In collaboration with NATO Defence College and NATO’s Public Diplomacy Division
NATO is seeking to use its partnership initiatives on behalf of a range of objectives that support cooperative security, one of the three core missions set out in its 2010 Strategic Concept. These objectives are all broadly directed towards promoting political consultation and cooperation, preventing conflict, and building crisis management capability and capacity, as well as in the case of the Euro-Atlantic region preparing interested, eligible countries for NATO membership.
Many questions remain though regarding the strategic drivers for NATO’s partner relationships and how they can further common security interests of both the Alliance and its partner nations/organisations in different regions, above all beyond Europe.
Defining NATO’s place and utility in a changing world ran through this conference, as did the need to make strategic dialogue central to the forging of ‘strategic partnerships’ with implications for global security. Within a decade strategic relationships will have been transformed both between states and institutions. NATO partnerships must be seen in that context. Partnerships should be driven by both interests and values and should be geographic as well as functional in nature. Critical will be the crafting of a new concept of partnership that re-energises existing partnerships and seeks new forms of collaboration as part of a world-wide security partnership web.
Central to future partnerships is NATO’s place in America’s grand strategy. This includes the possible forging of a new contract with the US; NATO takes care of security for both members and partners in and around Europe, thus easing pressure on the US elsewhere, in return for the continued American security guarantee.
The purpose of partnerships at a time when most NATO members face a ‘defence cliff’ is to lessen risk by shifting the balance from collective defence and crisis management to co-operative security. However, to make NATO’s Partnership Strategy relevant to the twenty-first century new mechanisms and institutional solutions must be sought that serve the needs of all. NATO has no ambition to be a global Alliance, but has a critical role to play as a cornerstone institution in a world-wide security web. For such an architecture to be realised NATO must differentiate its role from that of the US and by extension its relationships with partners, both formal and informal.
At the military level NATO is but one framework provider for global partners. No major future NATO operation is likely to take place without partners and therefore NATO may have an important role to play as an ‘interoperability school’. Equally, the limitations of NATO and its partnerships must also be understood. Many of the emerging risks and threats, such as food and water insecurity and rapid urbanisation, will not be solved by military means.

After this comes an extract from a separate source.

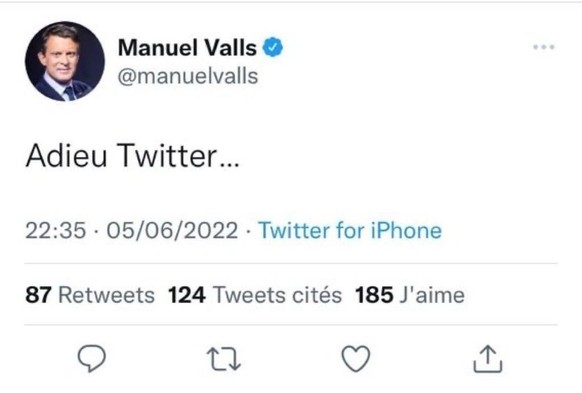Screen dimensions: 582x393
Task: View the 87 Retweets list
Action: pyautogui.click(x=90, y=295)
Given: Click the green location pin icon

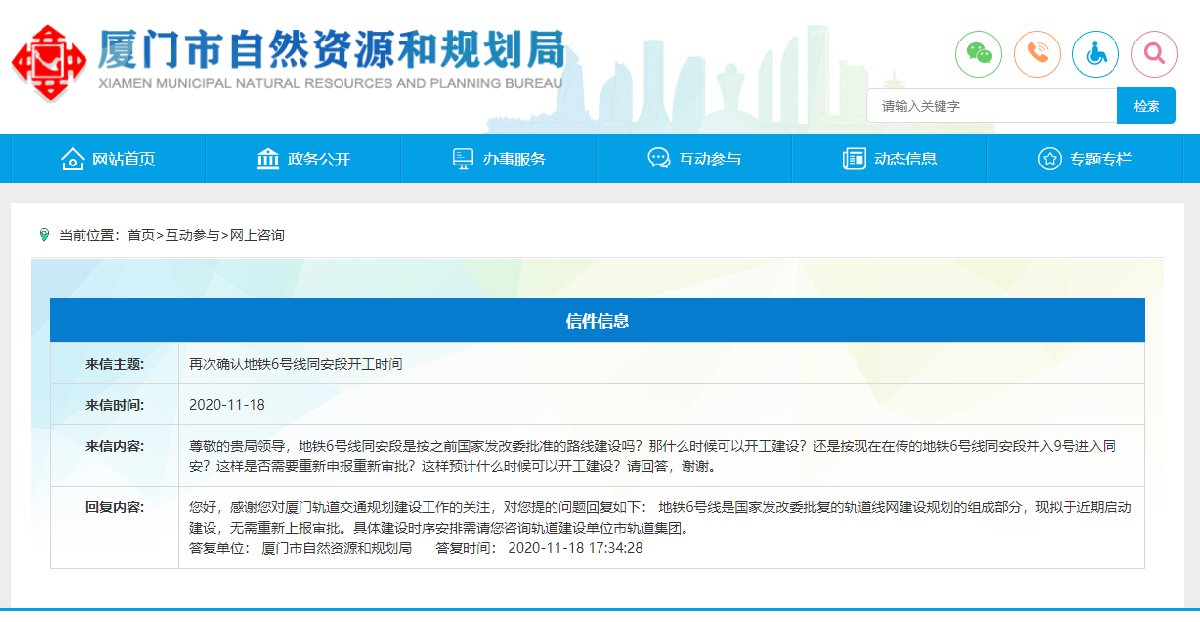Looking at the screenshot, I should 44,235.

NATO and its partnerships are thus but one set of interlocking state and institutional partnerships vital to effective strategic governance of twenty-first century security. However, until the essential divide within the Alliance is resolved between ‘globalists’ and ‘little Europeans’ it is difficult to see NATO emerging as a formal hub of effective strategic partnerships. It is therefore vital that NATO establishes a consensus about what it wants to achieve with partners and that partners better understand NATO.

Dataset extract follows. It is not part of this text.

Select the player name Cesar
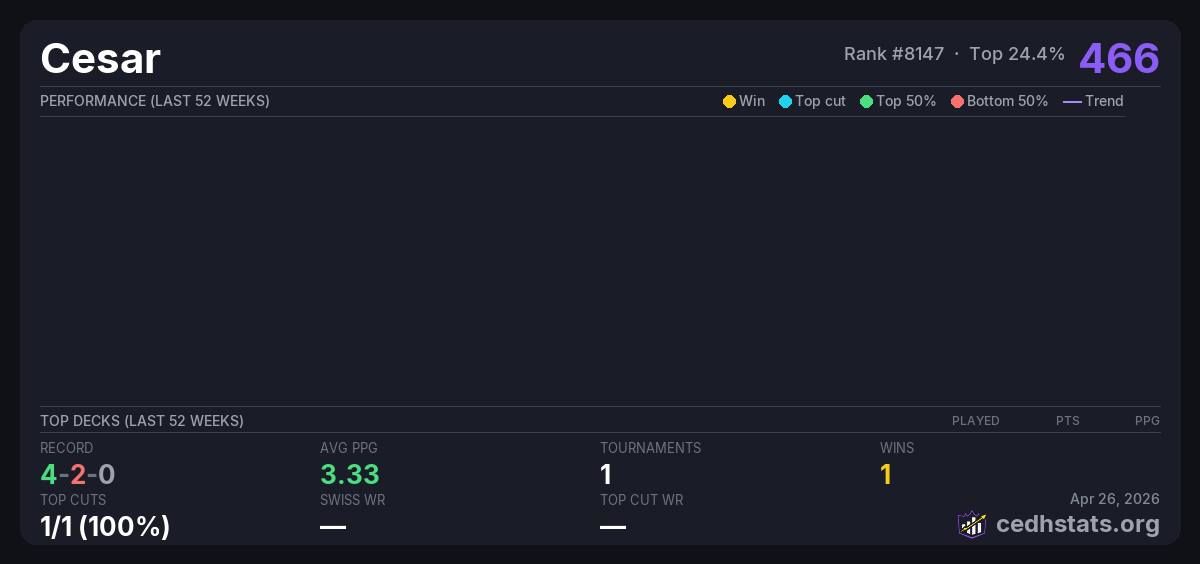Viewport: 1200px width, 564px height. (100, 59)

To that end NATO’s partnership strategy must become core business. Indeed, NATO needs more consciously to seek a full spectrum of partnerships. However, a perceived failure in Afghanistan would impact the full spectrum of partnerships from strategic cooperation through security sector reform, disarmament, demobilisation and rehabilitation, democratic control of armed forces through to defence diplomacy. Before a strategic dialogue of substance can take place with partners NATO must itself determine what its role is in the twenty-first century. That will also mean agreement within the Alliance over what it can do, and what it cannot.